What the task requires:
Make an exact copy of each entry, leaving out every picture.

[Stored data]
┄┄┄┄┄┄┄┄┄┄┄┄┄┄┄┄┄┄┄┄
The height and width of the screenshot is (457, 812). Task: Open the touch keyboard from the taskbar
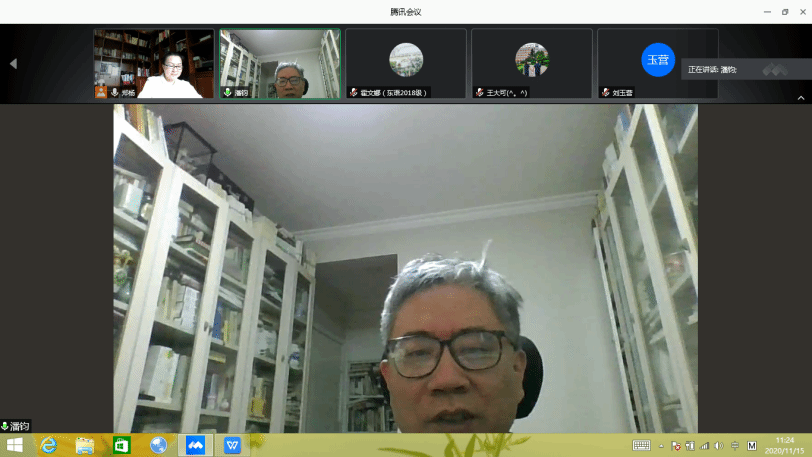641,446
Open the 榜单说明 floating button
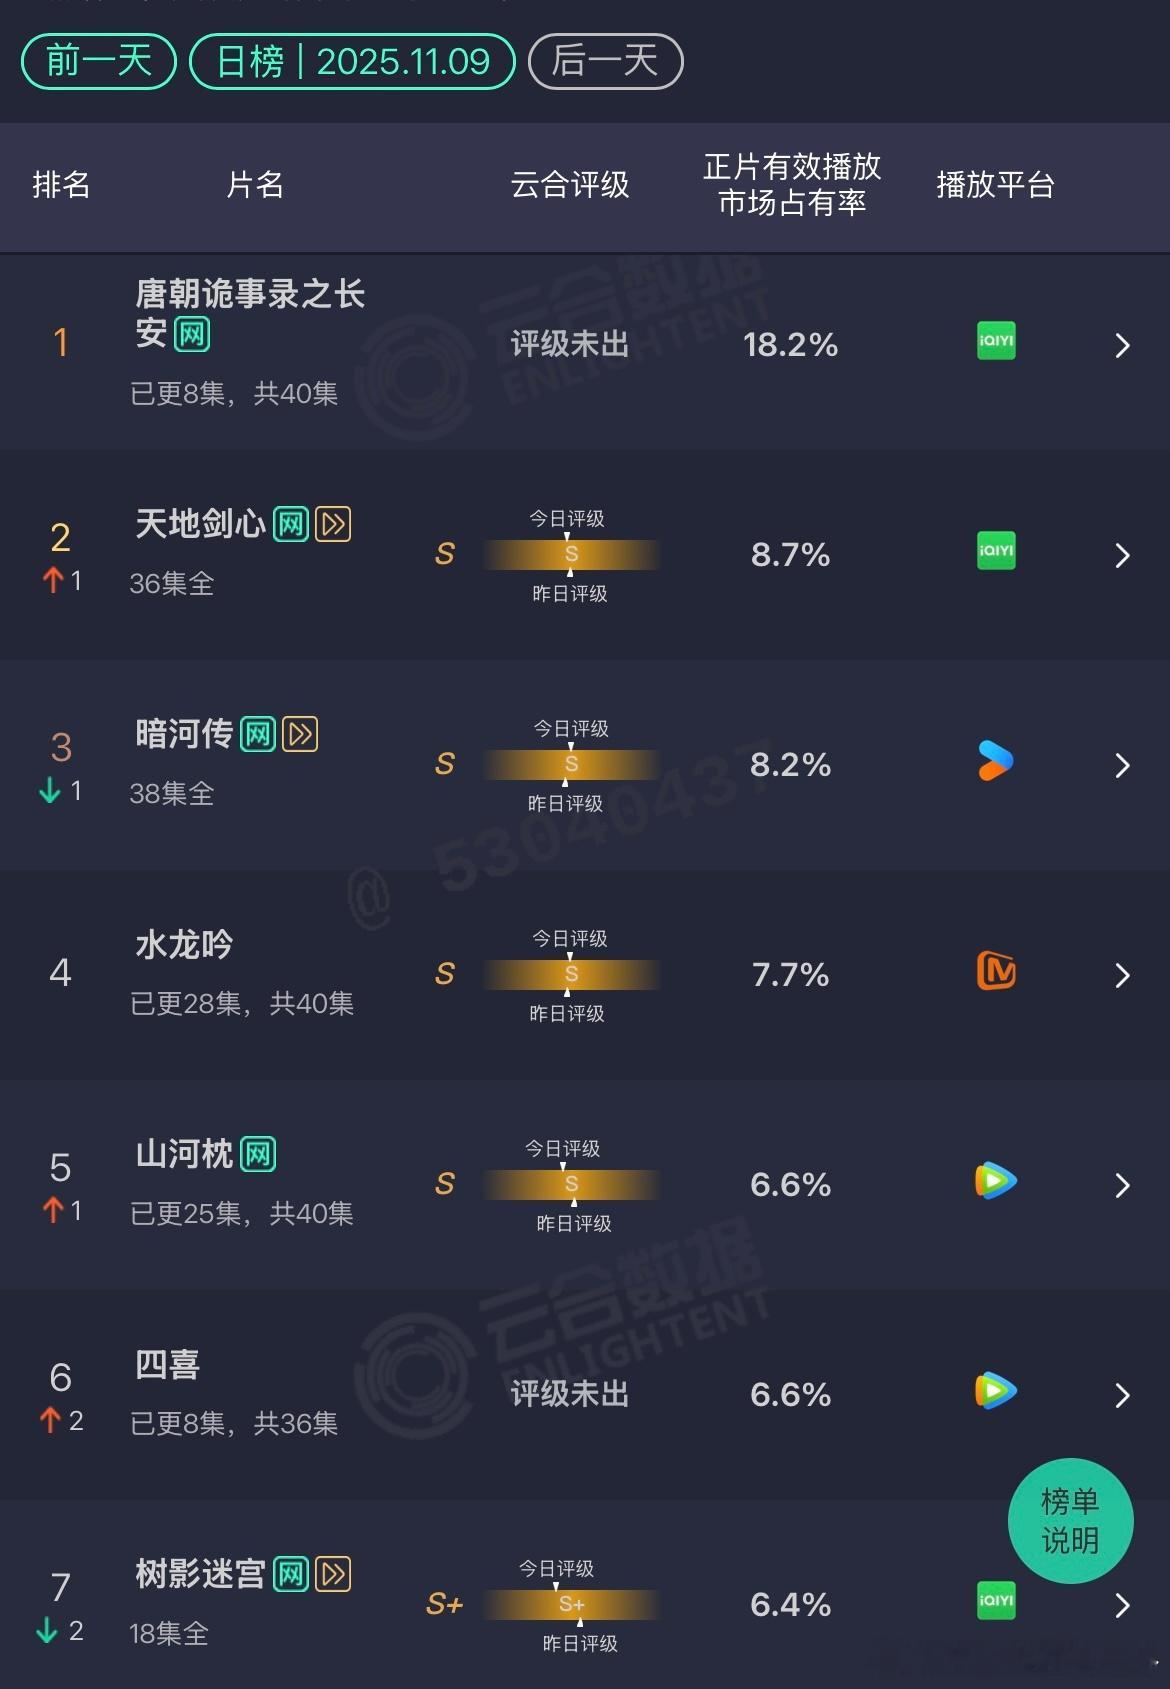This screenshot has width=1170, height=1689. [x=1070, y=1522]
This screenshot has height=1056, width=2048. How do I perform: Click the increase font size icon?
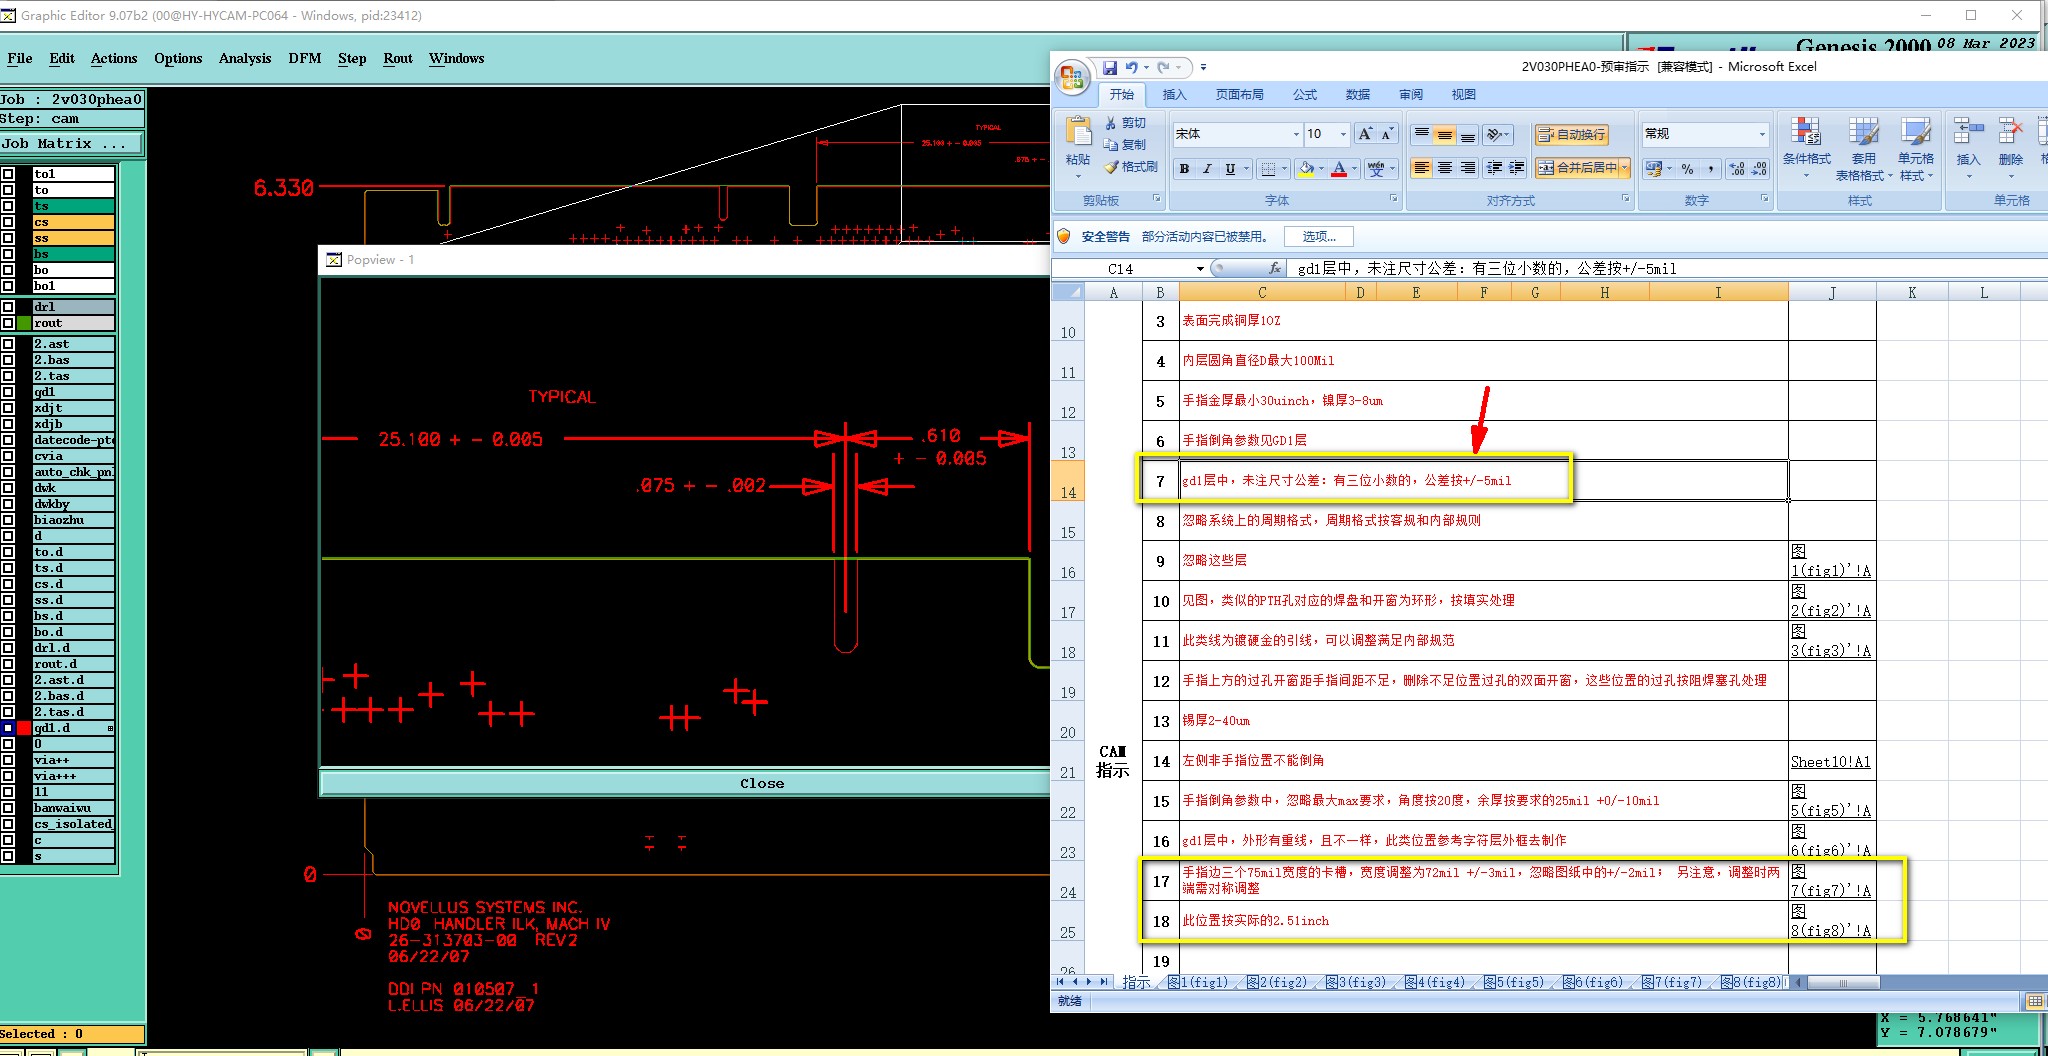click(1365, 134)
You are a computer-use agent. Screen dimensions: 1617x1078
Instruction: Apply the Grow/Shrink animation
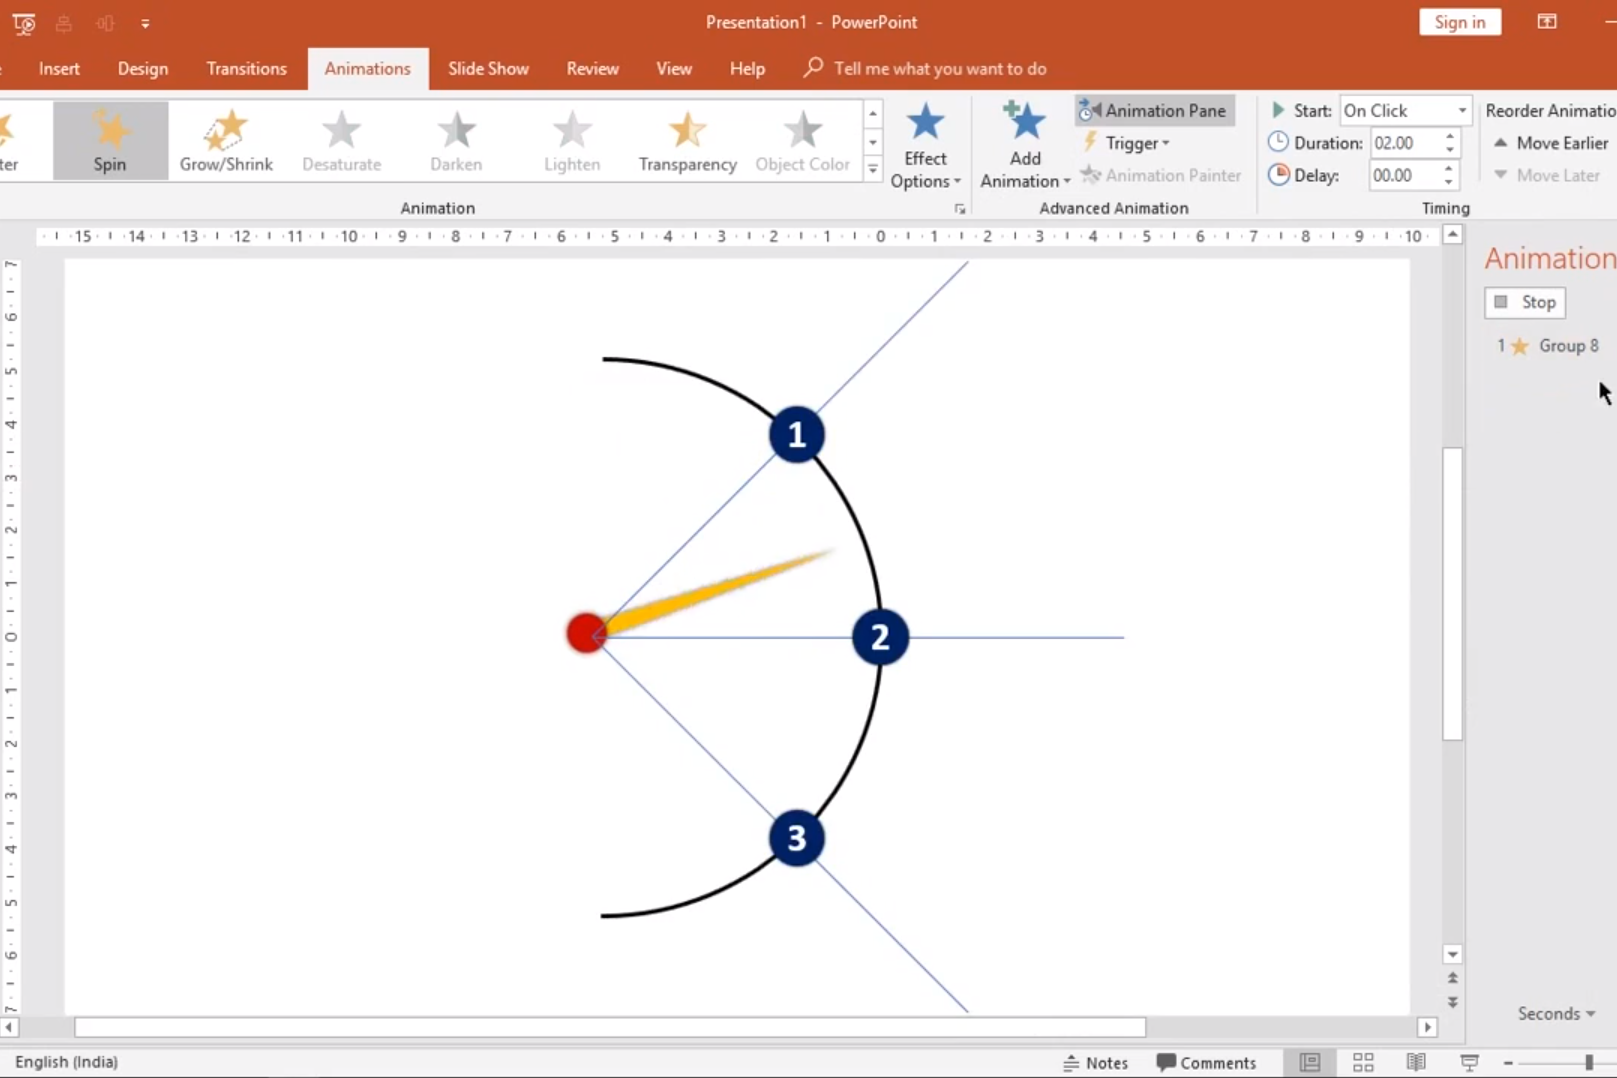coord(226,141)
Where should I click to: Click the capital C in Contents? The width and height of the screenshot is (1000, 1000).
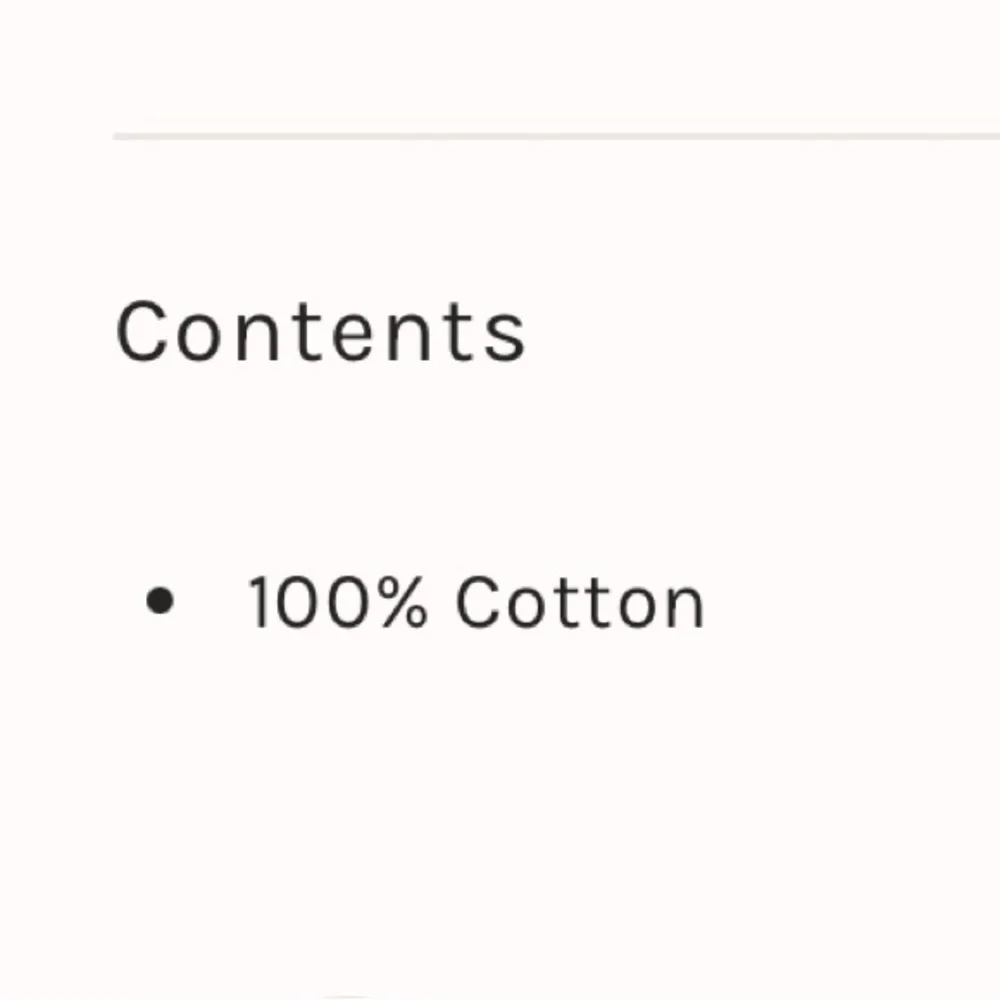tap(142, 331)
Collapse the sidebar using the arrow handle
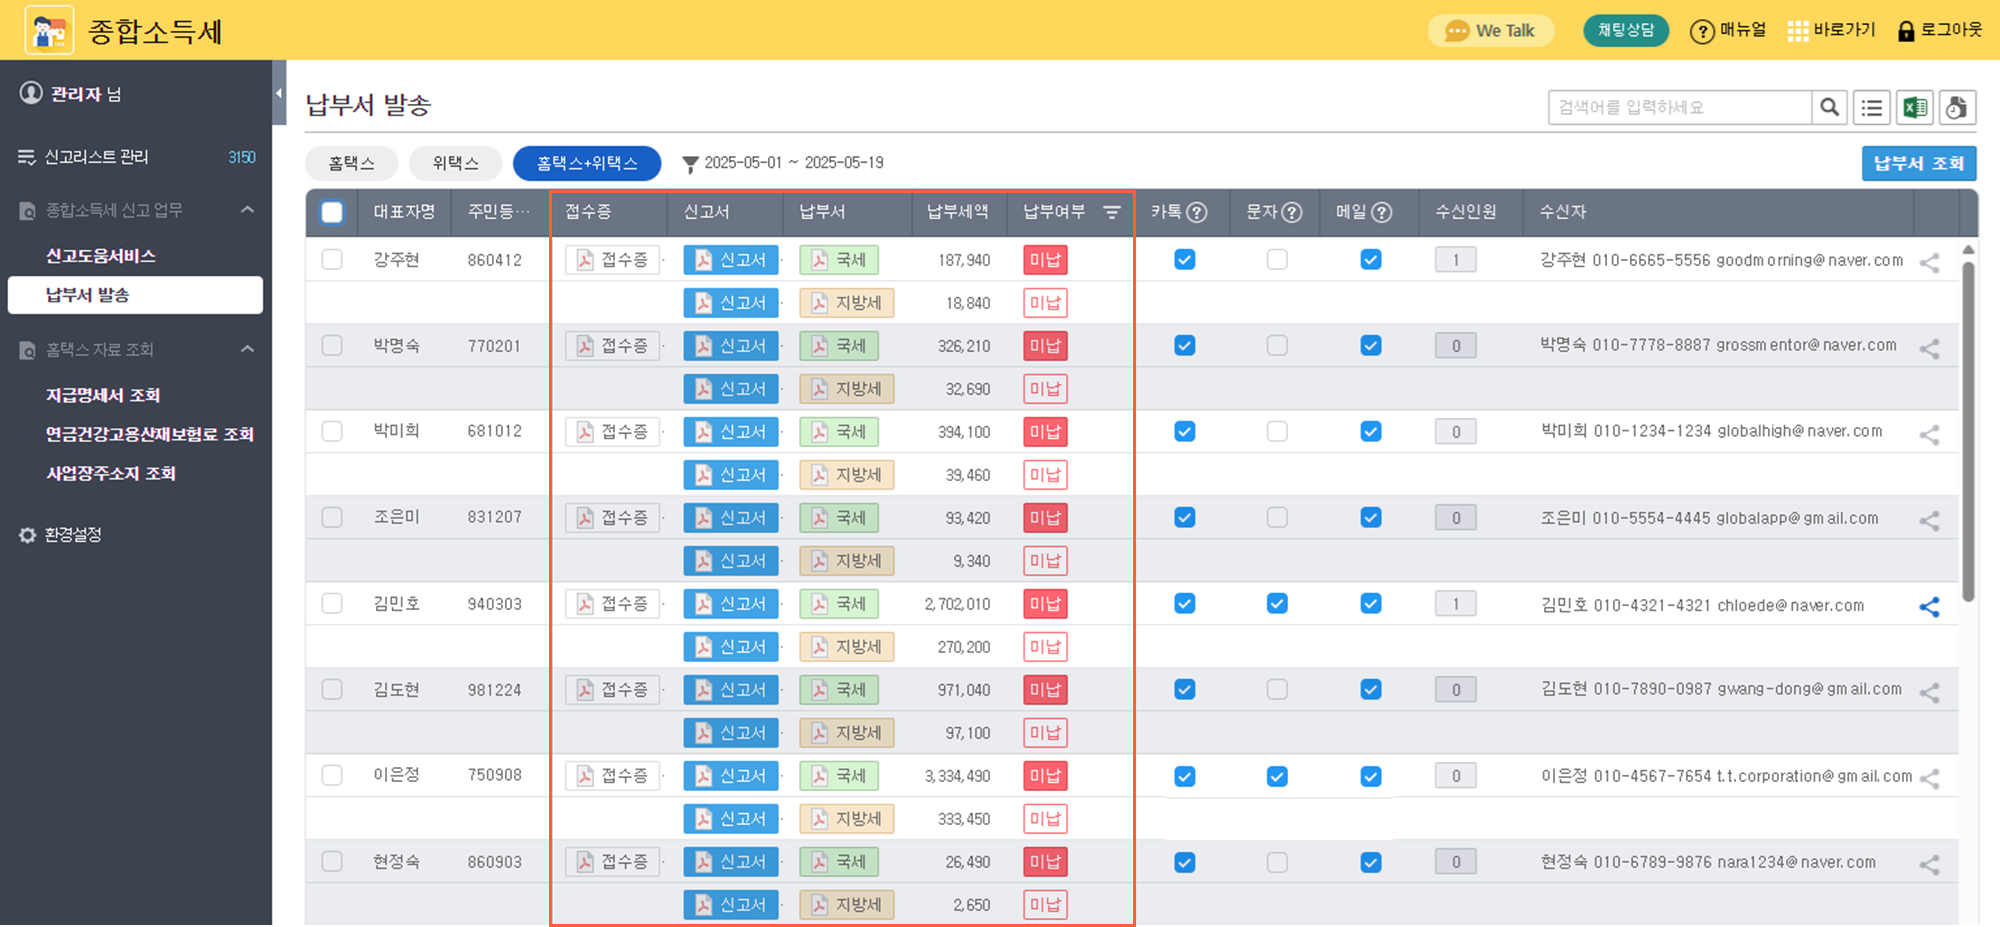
┄┄┄┄┄┄┄┄┄┄┄┄┄┄┄┄┄┄┄┄
Completed exercise:
The height and width of the screenshot is (457, 812). Task: Open the touch keyboard from the taskbar
641,446
Open the 榜单说明 floating button
This screenshot has width=1170, height=1689. [x=1070, y=1522]
This screenshot has height=1056, width=2048. How do I perform: Click the increase font size icon?
click(1365, 134)
You are a computer-use agent. Screen dimensions: 1617x1078
Instruction: Apply the Grow/Shrink animation
coord(226,141)
Where should I click to: Click the capital C in Contents? The width and height of the screenshot is (1000, 1000).
tap(142, 331)
Collapse the sidebar using the arrow handle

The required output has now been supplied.